Me debe de faltar el Gen de la Vergüenza con el que nacen otras mujeres indias, porque a pesar de toda la culpa, el horror, el trauma y la confusión que siguieron a mi violación, nunca se me ocurrió que tuviera nada de lo que avergonzarme. Afortunadamente para mí, tampoco se les ocurrió a mis progenitores.
Tres años más tarde, de vuelta en Estados Unidos, conseguí una beca para hacer mi tesina sobre la violación en India, y nuevamente me puse a ello con cierta despreocupación, convencida de que todas las víctimas de violación que me encontrara iban a contármelo todo. Pero estaba muy equivocada.
Sí que encontré a un grupo de mujeres, entre ellas, las fantásticas Sonal Shukla y Flavia Agnes, dos pioneras del movimiento de mujeres en India en la década de 1980, que me llevaron con ellas a Delhi, a la primera convención abiertamente feminista de mujeres indias. Esto me impactó mucho, por lo ignorante que yo era entonces, y regresé a Bombay peligrosamente activada. No recuerdo lo que me hizo enfurecer: si toda la gente que seguía diciendo que la violación no existía para «gente como nosotros», las clases altas; si un viejo asqueroso que, al enterarse del objeto de mi estudio, decidió que eso lo autorizaba a meterme mano; o si, simplemente, la creciente convicción de que yo no podía ser la única, ¿verdad? ¿Verdad?
Mis nuevas amigas feministas avivaron mi indignación y me animaron a que escribiera mi historia. Y lo hice. Fui a la oficina de correos con el chico que me acompañaba durante la violación y envié mi relato junto con una fotografía a la redacción de una revista de Delhi.
En aquellos tiempos no había Internet y, por ello, precisamente en aquel momento, pensé que si Manushi, la revista femenina que yo había elegido —la única publicación de ese tipo que existía entonces en India—, lo publicaba, aparecería y desaparecería rápidamente. Estaba completamente equivocada.
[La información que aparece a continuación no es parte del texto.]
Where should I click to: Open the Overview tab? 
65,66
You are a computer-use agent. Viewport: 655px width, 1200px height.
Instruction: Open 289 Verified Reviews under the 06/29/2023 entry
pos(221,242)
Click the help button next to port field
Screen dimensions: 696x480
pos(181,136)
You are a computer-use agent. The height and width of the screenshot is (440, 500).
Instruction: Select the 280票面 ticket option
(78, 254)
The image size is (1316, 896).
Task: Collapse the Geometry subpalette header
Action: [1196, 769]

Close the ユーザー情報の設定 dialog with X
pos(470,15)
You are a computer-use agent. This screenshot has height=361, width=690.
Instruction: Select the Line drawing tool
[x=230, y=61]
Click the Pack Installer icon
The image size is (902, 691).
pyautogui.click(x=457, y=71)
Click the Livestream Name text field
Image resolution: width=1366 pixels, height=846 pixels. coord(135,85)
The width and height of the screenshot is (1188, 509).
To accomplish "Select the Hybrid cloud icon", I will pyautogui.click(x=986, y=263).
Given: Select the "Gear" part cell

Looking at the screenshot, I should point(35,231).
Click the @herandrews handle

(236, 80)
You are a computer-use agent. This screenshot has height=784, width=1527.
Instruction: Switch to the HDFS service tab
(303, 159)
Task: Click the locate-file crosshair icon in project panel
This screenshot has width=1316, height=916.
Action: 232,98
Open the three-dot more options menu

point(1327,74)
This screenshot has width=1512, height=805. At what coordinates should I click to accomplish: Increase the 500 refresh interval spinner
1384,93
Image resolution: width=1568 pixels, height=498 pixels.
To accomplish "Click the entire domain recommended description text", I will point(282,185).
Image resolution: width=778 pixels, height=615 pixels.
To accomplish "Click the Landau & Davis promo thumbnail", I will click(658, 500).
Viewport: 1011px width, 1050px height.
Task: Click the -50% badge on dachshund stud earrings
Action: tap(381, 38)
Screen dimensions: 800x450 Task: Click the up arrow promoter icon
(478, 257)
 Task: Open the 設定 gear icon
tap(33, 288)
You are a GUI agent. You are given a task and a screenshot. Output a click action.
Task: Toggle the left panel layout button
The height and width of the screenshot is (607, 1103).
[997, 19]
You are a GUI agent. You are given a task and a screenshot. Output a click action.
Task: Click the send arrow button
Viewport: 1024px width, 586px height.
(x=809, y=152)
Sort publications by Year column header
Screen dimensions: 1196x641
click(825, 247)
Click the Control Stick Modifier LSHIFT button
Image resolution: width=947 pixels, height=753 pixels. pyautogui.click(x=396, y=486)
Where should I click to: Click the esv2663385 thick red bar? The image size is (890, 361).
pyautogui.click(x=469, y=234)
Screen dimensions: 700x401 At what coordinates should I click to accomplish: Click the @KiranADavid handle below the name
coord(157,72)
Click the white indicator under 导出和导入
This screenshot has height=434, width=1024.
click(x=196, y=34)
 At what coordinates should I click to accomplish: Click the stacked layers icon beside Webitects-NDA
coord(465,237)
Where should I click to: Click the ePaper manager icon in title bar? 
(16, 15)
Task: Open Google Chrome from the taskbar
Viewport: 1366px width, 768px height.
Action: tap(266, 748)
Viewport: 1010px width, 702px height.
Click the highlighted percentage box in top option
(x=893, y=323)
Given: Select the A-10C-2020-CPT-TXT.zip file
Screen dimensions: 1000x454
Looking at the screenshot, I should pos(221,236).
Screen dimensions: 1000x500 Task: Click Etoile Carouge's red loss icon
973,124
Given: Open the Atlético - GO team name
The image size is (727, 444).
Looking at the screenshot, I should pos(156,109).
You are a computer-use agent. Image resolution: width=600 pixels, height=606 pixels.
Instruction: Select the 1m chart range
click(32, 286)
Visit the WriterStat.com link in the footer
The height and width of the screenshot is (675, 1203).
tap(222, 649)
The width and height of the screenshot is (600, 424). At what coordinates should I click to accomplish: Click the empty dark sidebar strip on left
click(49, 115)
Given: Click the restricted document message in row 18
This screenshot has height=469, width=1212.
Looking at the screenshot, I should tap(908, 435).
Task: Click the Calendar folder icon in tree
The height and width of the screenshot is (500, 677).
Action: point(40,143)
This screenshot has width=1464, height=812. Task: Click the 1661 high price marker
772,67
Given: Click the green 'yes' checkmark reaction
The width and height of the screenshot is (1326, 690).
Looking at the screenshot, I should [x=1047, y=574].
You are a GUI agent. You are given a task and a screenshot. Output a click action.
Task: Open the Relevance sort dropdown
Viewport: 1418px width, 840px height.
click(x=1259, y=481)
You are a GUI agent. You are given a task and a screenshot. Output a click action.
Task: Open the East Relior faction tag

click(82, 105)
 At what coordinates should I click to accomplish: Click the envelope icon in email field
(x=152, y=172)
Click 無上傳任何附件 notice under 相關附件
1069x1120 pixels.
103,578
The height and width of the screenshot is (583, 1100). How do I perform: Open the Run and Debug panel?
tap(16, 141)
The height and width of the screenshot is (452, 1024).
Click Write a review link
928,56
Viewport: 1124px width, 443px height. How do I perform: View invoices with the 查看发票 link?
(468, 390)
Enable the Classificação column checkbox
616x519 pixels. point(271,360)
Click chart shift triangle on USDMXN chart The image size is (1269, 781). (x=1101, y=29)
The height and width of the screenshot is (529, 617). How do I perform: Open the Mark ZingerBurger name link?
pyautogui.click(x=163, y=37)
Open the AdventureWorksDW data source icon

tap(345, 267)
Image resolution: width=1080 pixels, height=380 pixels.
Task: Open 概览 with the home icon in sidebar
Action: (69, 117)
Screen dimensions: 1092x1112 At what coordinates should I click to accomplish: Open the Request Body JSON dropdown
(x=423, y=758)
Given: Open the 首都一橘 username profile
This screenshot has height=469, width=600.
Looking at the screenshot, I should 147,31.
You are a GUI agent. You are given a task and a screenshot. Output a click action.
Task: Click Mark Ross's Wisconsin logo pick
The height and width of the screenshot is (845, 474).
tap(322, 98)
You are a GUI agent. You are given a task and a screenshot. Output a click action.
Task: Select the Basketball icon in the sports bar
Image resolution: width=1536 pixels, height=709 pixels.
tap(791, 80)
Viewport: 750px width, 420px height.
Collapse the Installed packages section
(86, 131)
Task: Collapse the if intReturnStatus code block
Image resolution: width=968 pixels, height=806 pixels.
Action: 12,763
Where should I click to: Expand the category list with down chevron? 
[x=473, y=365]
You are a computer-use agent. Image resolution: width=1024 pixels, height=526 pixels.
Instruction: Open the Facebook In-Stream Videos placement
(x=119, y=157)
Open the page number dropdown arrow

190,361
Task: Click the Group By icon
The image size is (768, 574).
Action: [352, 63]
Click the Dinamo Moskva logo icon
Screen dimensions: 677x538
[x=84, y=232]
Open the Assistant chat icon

Apareció, y creó un pequeño revuelo en India. Nadie anteriormente había salido a la palestra a contar que había sido víctima de una violación. Y luego se publicó el siguiente número de la revista, la vida continuó y pasaron treinta años. Nunca abandoné del todo el tema mientras seguí adelante viviendo mi vida, escribiendo libros, realizando trabajos extraños, viajando, siendo madre. Incluso cuando dejó de ser un tema tan personal, el hecho de abordar la violencia sexual suponía un reto intelectual. Escribí mi tesina sobre la violación. Escribí mi tesis de graduación sobre la violación. Mi primer trabajo después de la universidad fue un contrato con un grupo de treinta y cinco enérgicas voluntarias, para gestionar un Centro de Crisis para víctimas de violación en Cambridge, Massachusetts. Asesoraba a supervivientes, conseguía financiación, formaba a personal médico, a agentes de policía y a enseñantes, y aprendí un montón de lecciones útiles. Más tarde, a lo largo de muchos trabajos, cambios y relaciones, a menudo abordé el tema de la violencia de género, más por fascinación y pasión que por el hecho de que me hubiera afectado personalmente. Me costó despegarme del pasado, no porque me sintiera avergonzada, sino porque otras cosas se impusieron y no quería verme encasillada por una en concreto. Todo salió bien; la vida me sonreía y estaba llena de amor.